---------- Information shown ----------
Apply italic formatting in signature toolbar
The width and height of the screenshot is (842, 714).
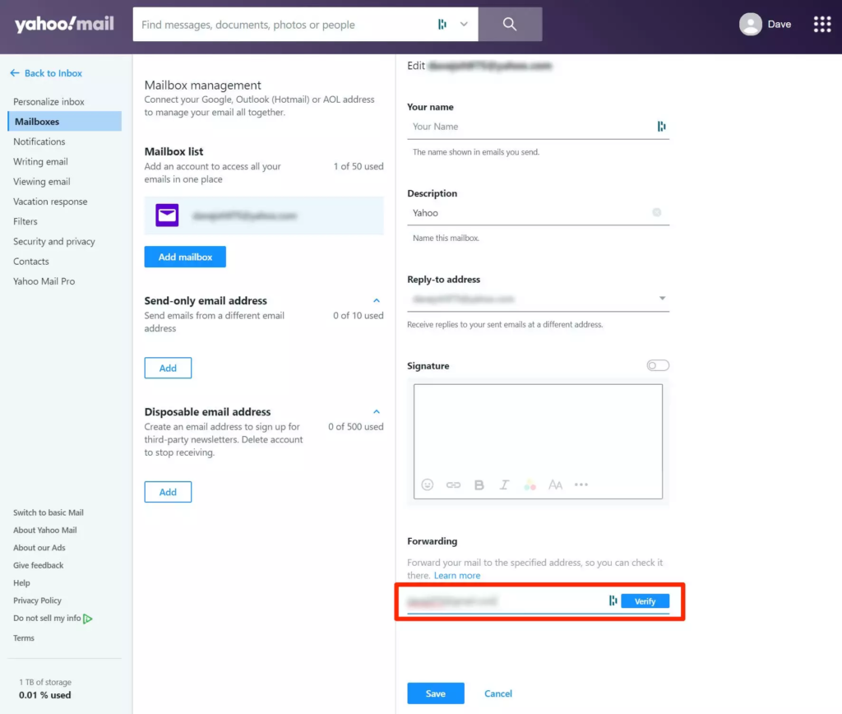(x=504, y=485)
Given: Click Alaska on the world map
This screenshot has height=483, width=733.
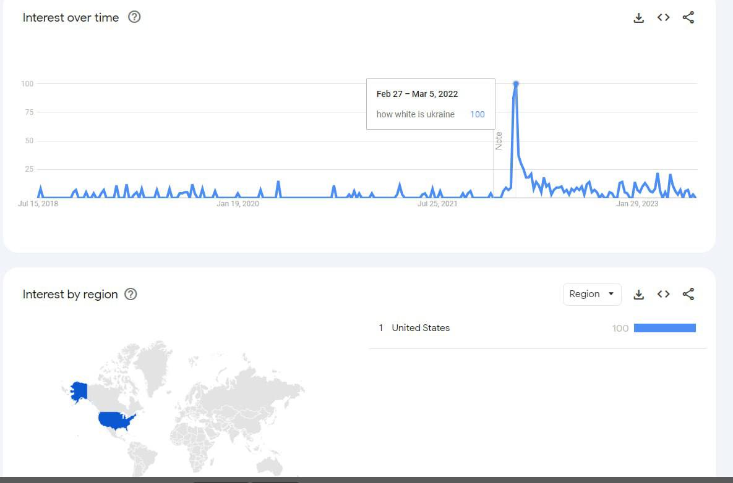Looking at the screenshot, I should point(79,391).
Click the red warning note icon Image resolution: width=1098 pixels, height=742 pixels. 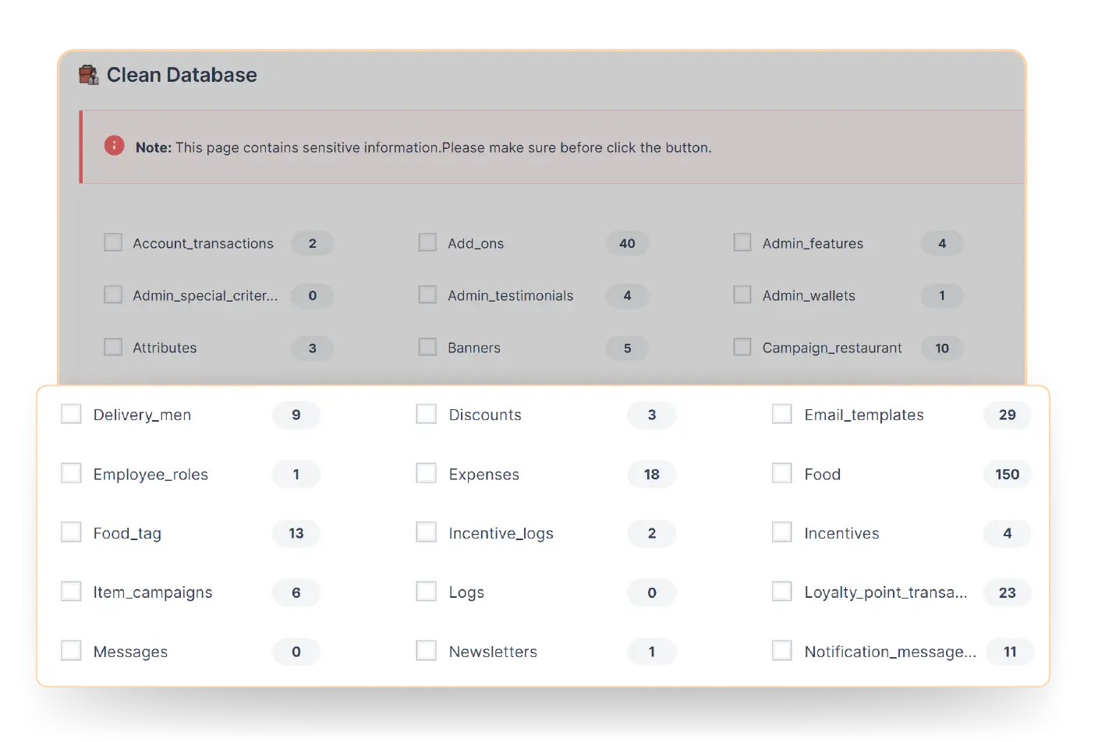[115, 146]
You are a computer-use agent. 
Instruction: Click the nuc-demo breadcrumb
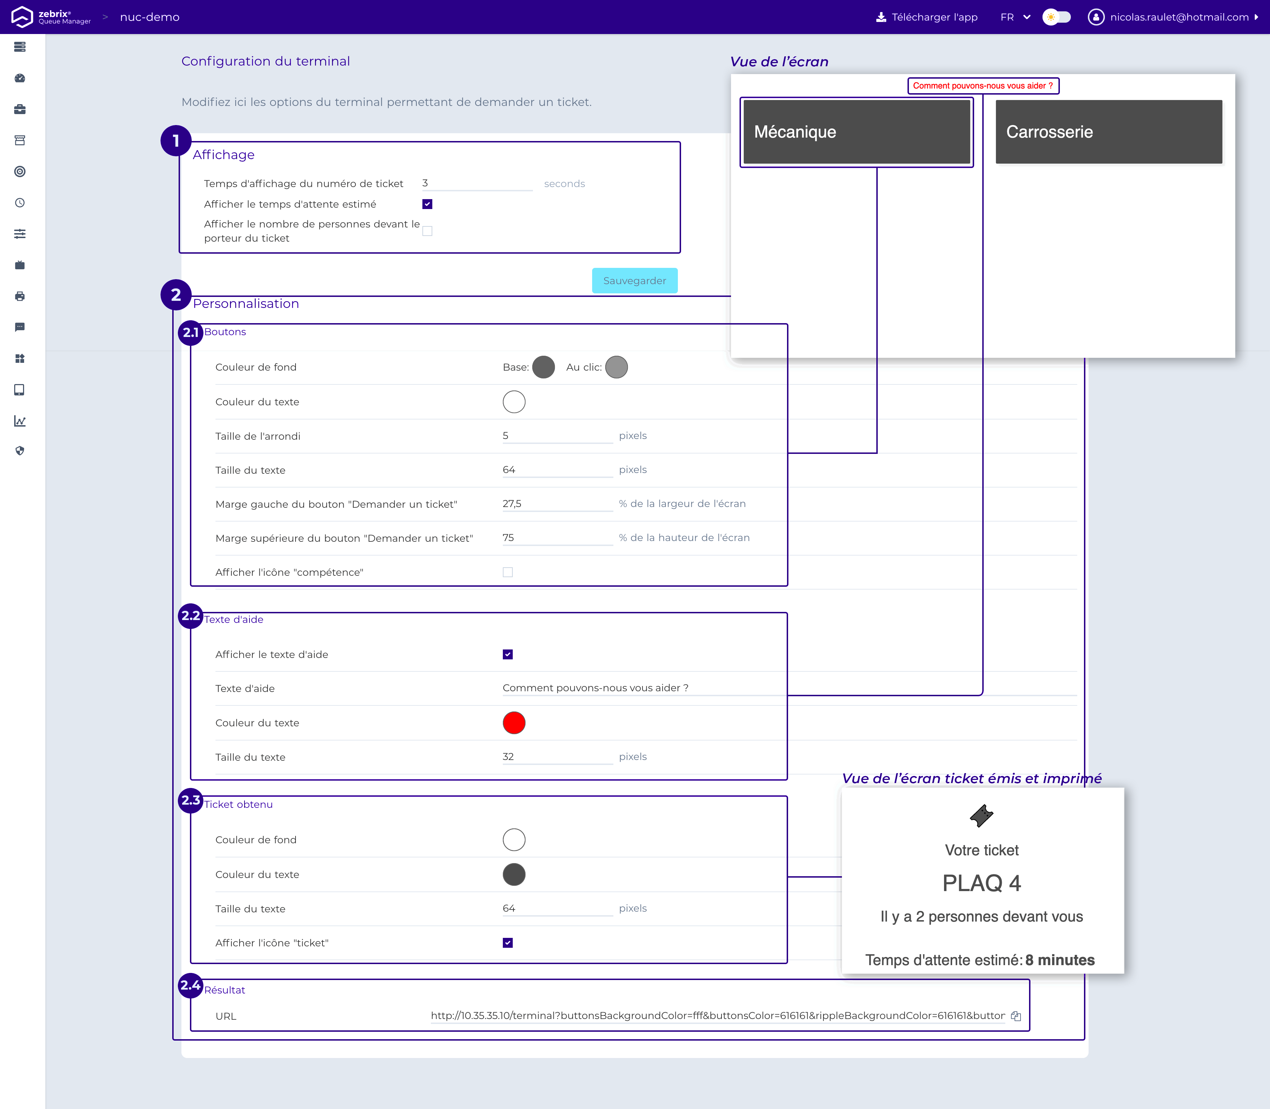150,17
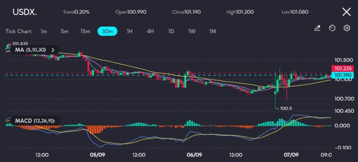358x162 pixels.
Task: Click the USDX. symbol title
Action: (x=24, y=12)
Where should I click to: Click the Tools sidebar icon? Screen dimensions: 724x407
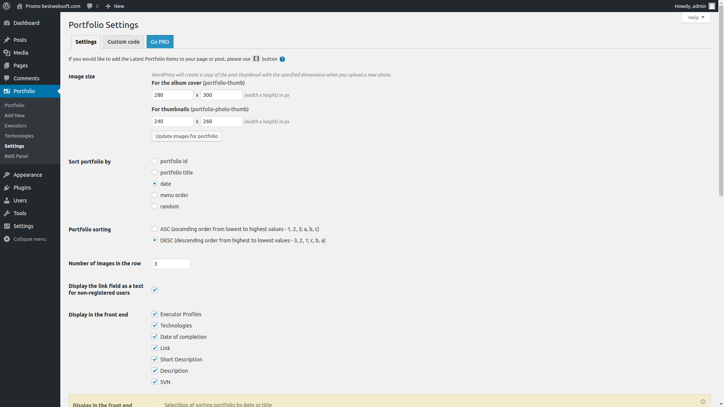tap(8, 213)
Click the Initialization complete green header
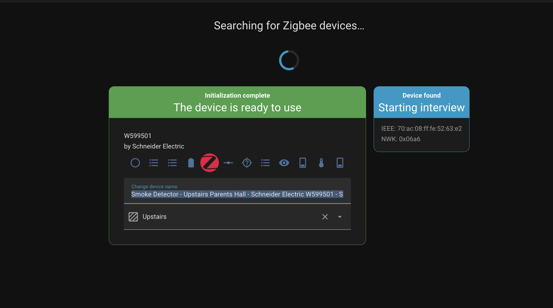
----------
Written problem.
Rewrite the stretch from the line containing "Where should I" through the end of the material, changing "sidebar" to "side panel" and keeping everything else the same. Omit the pictures from your answer.

Output of the task.
Where should I click to: Click the Tools side panel icon? Screen dimensions: 724x407
tap(8, 213)
Click the Initialization complete green header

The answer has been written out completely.